>> start PAGE TEXT

Mathias Brandewinder on .NET, F#, VSTO and Excel development, and quantitative analysis / machine learning.
by Mathias 28. April 2013 09:32

In our previous post, we began exploring Singular Value Decomposition (SVD) using Math.NET and F#, and showed how this linear algebra technique can be used to “extract” the core information of a dataset and construct a reduced version of the dataset with limited loss of information.

Today, we’ll pursue our excursion in Chapter 14 of Machine Learning in Action, and look at how this can be used to build a collaborative recommendation engine. We’ll follow the approach outlined by the book, starting first with a “naïve” approach, and then using an SVD-based approach.

We’ll start from a slightly modified setup from last post, loosely inspired by the Netflix Prize. The full code for the example can be found here on GitHub.

>> end PAGE TEXT

TASK SET:
A) In the blog post on SVD recommendation engines, which chapter of Machine Learning in Action does the excursion continue in?
B) Pick up the blog post on SVD recommendation engines where it stops and write the next part.

>> start GIVEN DATA

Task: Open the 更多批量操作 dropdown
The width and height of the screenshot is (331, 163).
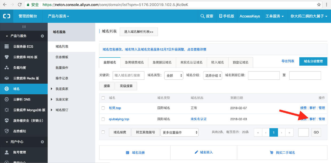Action: 179,132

>> end GIVEN DATA

ANSWERS FOR THE TASKS:
A) Chapter 14

B)
The problem and setup

In the early 2000s, Netflix had an interesting problem. Netflix’s business model was simple: you would subscribe, and for a fixed fee you could watch as many movies from their catalog as you wanted. However, what happened was the following: users would watch all the movies they knew they wanted to watch, and after a while, they would run out of ideas – and rather than search for lesser-known movies, they would leave. As a result, Netflix launched a prize: if you could create a model that could provide users with good recommendations for new movies to watch, you could claim a $1,000,000 prize.

Obviously, we won’t try to replicate the Netflix prize here, if only because the dataset was rather large; 500,000 users and 20,000 movies is a lot of data… We will instead work off a fake, simplified dataset that illustrates some of the key ideas behind collaborative recommendation engines, and how SVD can help in that context. For the sake of clarity, I’ll be erring on the side of extra-verbose.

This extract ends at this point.